[Target position listing]
::::::

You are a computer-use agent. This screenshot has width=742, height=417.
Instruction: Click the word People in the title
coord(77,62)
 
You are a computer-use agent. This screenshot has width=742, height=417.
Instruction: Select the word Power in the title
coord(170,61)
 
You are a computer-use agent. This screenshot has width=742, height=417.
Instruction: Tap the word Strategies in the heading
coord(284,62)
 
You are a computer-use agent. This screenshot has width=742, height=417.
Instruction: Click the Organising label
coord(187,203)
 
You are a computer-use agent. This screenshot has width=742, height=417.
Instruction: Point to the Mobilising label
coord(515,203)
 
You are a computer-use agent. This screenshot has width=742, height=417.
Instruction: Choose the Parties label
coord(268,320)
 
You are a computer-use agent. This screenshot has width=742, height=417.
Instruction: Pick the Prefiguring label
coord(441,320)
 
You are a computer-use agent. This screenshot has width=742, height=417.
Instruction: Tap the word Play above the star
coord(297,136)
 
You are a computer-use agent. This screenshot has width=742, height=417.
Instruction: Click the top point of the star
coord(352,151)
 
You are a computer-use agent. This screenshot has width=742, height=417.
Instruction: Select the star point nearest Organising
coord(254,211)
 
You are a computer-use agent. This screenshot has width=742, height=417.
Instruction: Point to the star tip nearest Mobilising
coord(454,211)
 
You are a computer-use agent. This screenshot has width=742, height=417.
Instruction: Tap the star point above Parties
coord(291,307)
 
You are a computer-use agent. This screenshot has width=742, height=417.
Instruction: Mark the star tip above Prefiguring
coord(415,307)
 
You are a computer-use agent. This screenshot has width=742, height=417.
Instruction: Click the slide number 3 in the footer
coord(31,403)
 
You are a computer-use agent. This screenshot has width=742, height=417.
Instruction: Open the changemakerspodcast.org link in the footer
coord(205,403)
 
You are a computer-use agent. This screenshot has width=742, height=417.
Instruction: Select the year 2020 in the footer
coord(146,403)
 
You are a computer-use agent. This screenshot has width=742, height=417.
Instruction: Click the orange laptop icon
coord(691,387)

::::::

Short exercise: Copy every line of the listing above word for word.

Full answer:
You are a computer-use agent. This screenshot has width=742, height=417.
Instruction: Click the word People in the title
coord(77,62)
 
You are a computer-use agent. This screenshot has width=742, height=417.
Instruction: Select the word Power in the title
coord(170,61)
 
You are a computer-use agent. This screenshot has width=742, height=417.
Instruction: Tap the word Strategies in the heading
coord(284,62)
 
You are a computer-use agent. This screenshot has width=742, height=417.
Instruction: Click the Organising label
coord(187,203)
 
You are a computer-use agent. This screenshot has width=742, height=417.
Instruction: Point to the Mobilising label
coord(515,203)
 
You are a computer-use agent. This screenshot has width=742, height=417.
Instruction: Choose the Parties label
coord(268,320)
 
You are a computer-use agent. This screenshot has width=742, height=417.
Instruction: Pick the Prefiguring label
coord(441,320)
 
You are a computer-use agent. This screenshot has width=742, height=417.
Instruction: Tap the word Play above the star
coord(297,136)
 
You are a computer-use agent. This screenshot has width=742, height=417.
Instruction: Click the top point of the star
coord(352,151)
 
You are a computer-use agent. This screenshot has width=742, height=417.
Instruction: Select the star point nearest Organising
coord(254,211)
 
You are a computer-use agent. This screenshot has width=742, height=417.
Instruction: Point to the star tip nearest Mobilising
coord(454,211)
 
You are a computer-use agent. This screenshot has width=742, height=417.
Instruction: Tap the star point above Parties
coord(291,307)
 
You are a computer-use agent. This screenshot has width=742, height=417.
Instruction: Mark the star tip above Prefiguring
coord(415,307)
 
You are a computer-use agent. This screenshot has width=742, height=417.
Instruction: Click the slide number 3 in the footer
coord(31,403)
 
You are a computer-use agent. This screenshot has width=742, height=417.
Instruction: Open the changemakerspodcast.org link in the footer
coord(205,403)
 
You are a computer-use agent. This screenshot has width=742, height=417.
Instruction: Select the year 2020 in the footer
coord(146,403)
 
You are a computer-use agent. This screenshot has width=742, height=417.
Instruction: Click the orange laptop icon
coord(691,387)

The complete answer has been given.